> [Parts of the exercise]:
**A)** Could you transcribe the memoir excerpt about the bankruptcy, starting at "Even in the" and ending at "had a connection."?
**B)** Can you pick up the memoir excerpt about the bankruptcy after its final sentence and carry it forward?

> [Reading passage]:
————
Years after that show, I thought about writing a letter to Oprah. I actually sat and typed one out. I heard that Iyanla Vanzant, the life coach, had written a note to Oprah, and they actually repaired their relationship. That gave me the idea that maybe I could also clear the air with Oprah. But then again, their situation was different: Oprah and Iyanla were friends, and I was just a guest Oprah once interviewed. I can understand that she was only doing her job and asking the questions that everyone else was thinking. That’s why I sat my hurt aside and did my best to make peace with it. I never sent my letter.
As the world focused on my bankruptcy, I tri
ed to move on from my mistake—but it’s hard to do that when you’re feeling ostracized. The phone stopped ringing. People in my industry didn’t want to be associated with me—especially since my case was connected to a battle with the RIAA. It was as if I was contagious or something. I tried to be brave and put on a good face: I showed up for an awards show, wearing a smile. But that smile belied a deep sorrow—a heartache that still hurts me to think about.
Even in the midst of all of that darkness, one person has always been an angel to me—Prince. Right after I filed for bankruptcy, he called. “Toni Braxton, how are you?” he asked. We hadn’t ever met or even talked before that day—so his call came out of the blue. Yet a few seconds into the conversation, I knew we had a connection.
“I’m okay,” I said. We both laughed a little because we knew that wasn’t really the case.
“A while back, I told L.A. and Kenny this was going to happen,” he said. “If you need anything from me, call me.” His call that day still means so much to me—and he has continued to check in on me since.
————
> [Source excerpt]:
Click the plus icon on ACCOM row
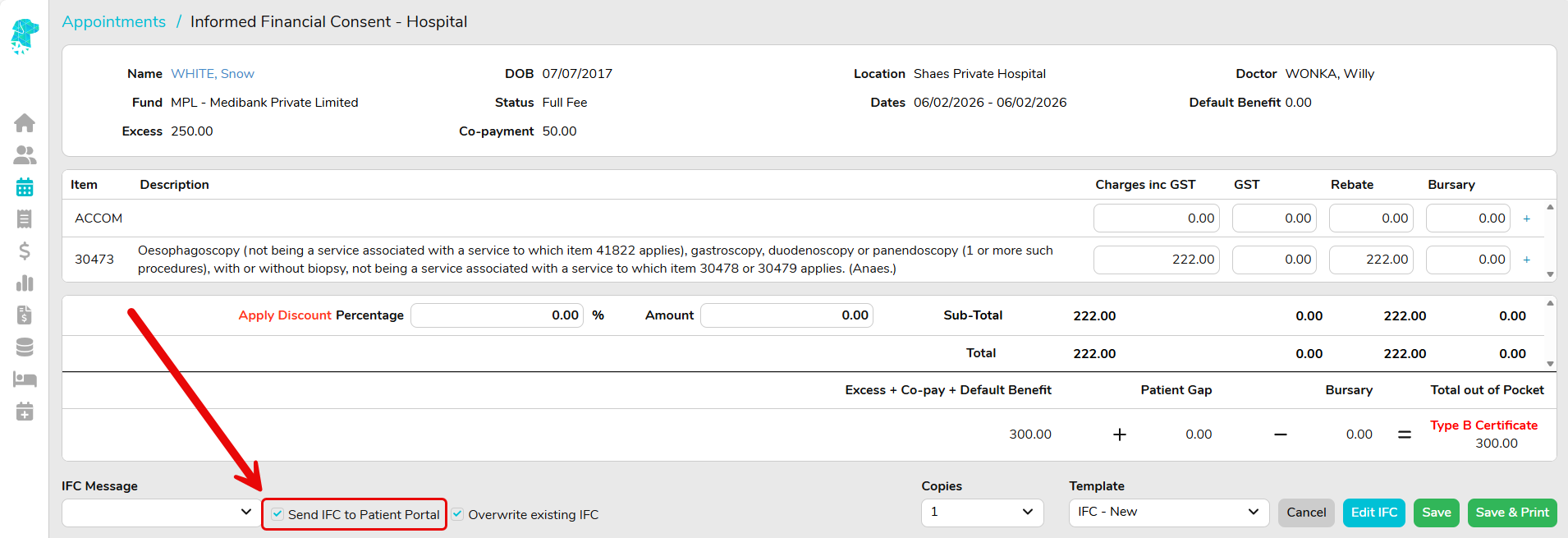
————
> [Responses to the exercise]:
**A)**
Even in the midst of all of that darkness, one person has always been an angel to me—Prince. Right after I filed for bankruptcy, he called. “Toni Braxton, how are you?” he asked. We hadn’t ever met or even talked before that day—so his call came out of the blue. Yet a few seconds into the conversation, I knew we had a connection.

**B)**
Around this time, I’d already been dealing with another challenge. Rumors had long been circulating around LaFace that L.A. and Kenny had actually split. Their relationship had already shifted a few years earlier: In 1993, Kenny told the press that L.A. would oversee the ins and outs of the label’s business side, and he would be focused on songwriting. Once when I accepted an award for “Breathe Again,” I thanked both L.A. and Kenny for writing and producing such a beautiful song. Afterward, Tracey, Kenny’s wife, called me up and said, “L.A. didn’t write that song—Kenny did.” “But even though Kenny wrote the song, L.A. produced it,” I said. “That’s why I thanked them both,” I said. Some said the two had creative differences, while others said their disagreements were about money. Regardless, one thing was clear to me by 1998: They had gone in two different directions. In fact, they never seemed to be in the studio at the same time. So all in all, things were tense—it’s always tough to watch two people you love fighting.